[Opening Materials provided section]

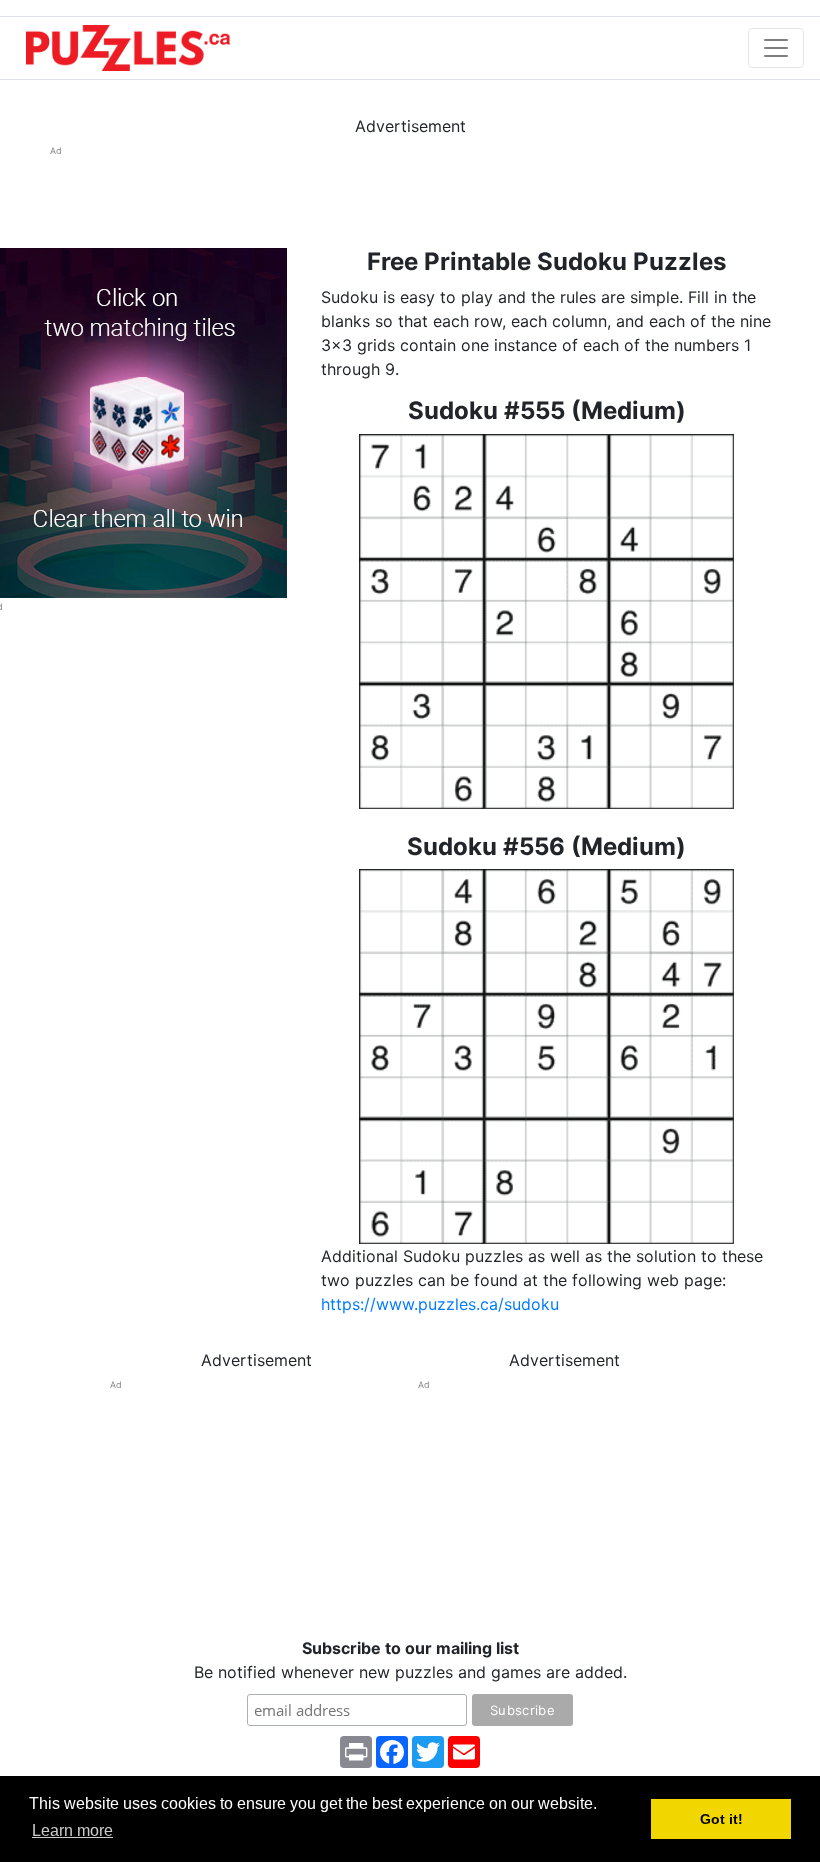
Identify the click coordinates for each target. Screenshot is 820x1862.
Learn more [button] (72, 1830)
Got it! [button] (721, 1819)
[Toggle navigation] (776, 48)
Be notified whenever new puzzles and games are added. (410, 1660)
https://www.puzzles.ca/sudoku (440, 1304)
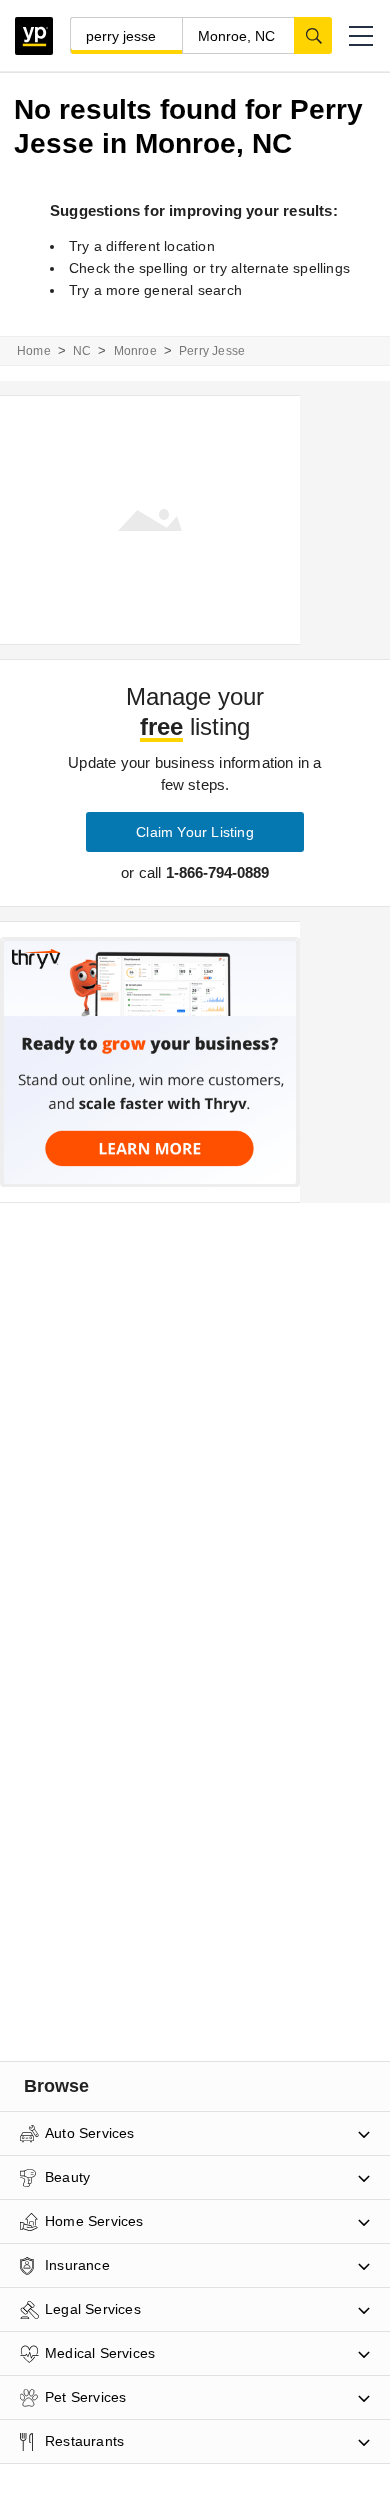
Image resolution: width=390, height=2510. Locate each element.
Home (34, 351)
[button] (361, 36)
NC (82, 351)
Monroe (135, 351)
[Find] (313, 35)
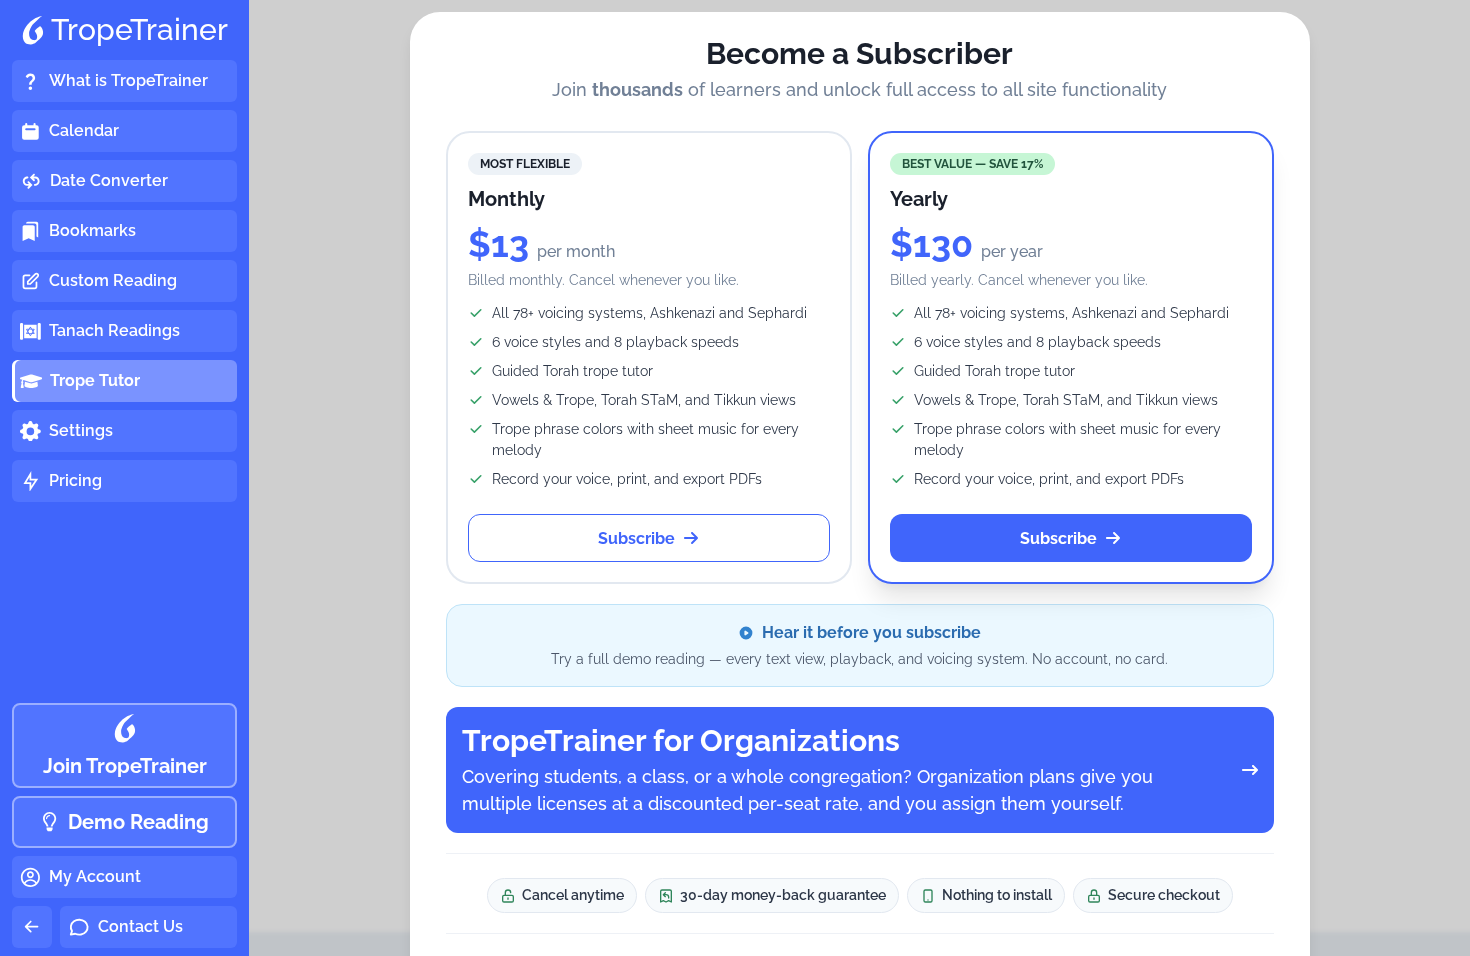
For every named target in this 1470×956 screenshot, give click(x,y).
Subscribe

[Closing Materials provided section]

● **What to do**:
Above are the records; set down exactly the lines from the line containing "[Find] (313, 35)" through their last line, leaving every picture out.

● **Result of this task**:
[Find] (313, 35)
For every named target in this 1470×956 screenshot, give click(x,y).
Subscribe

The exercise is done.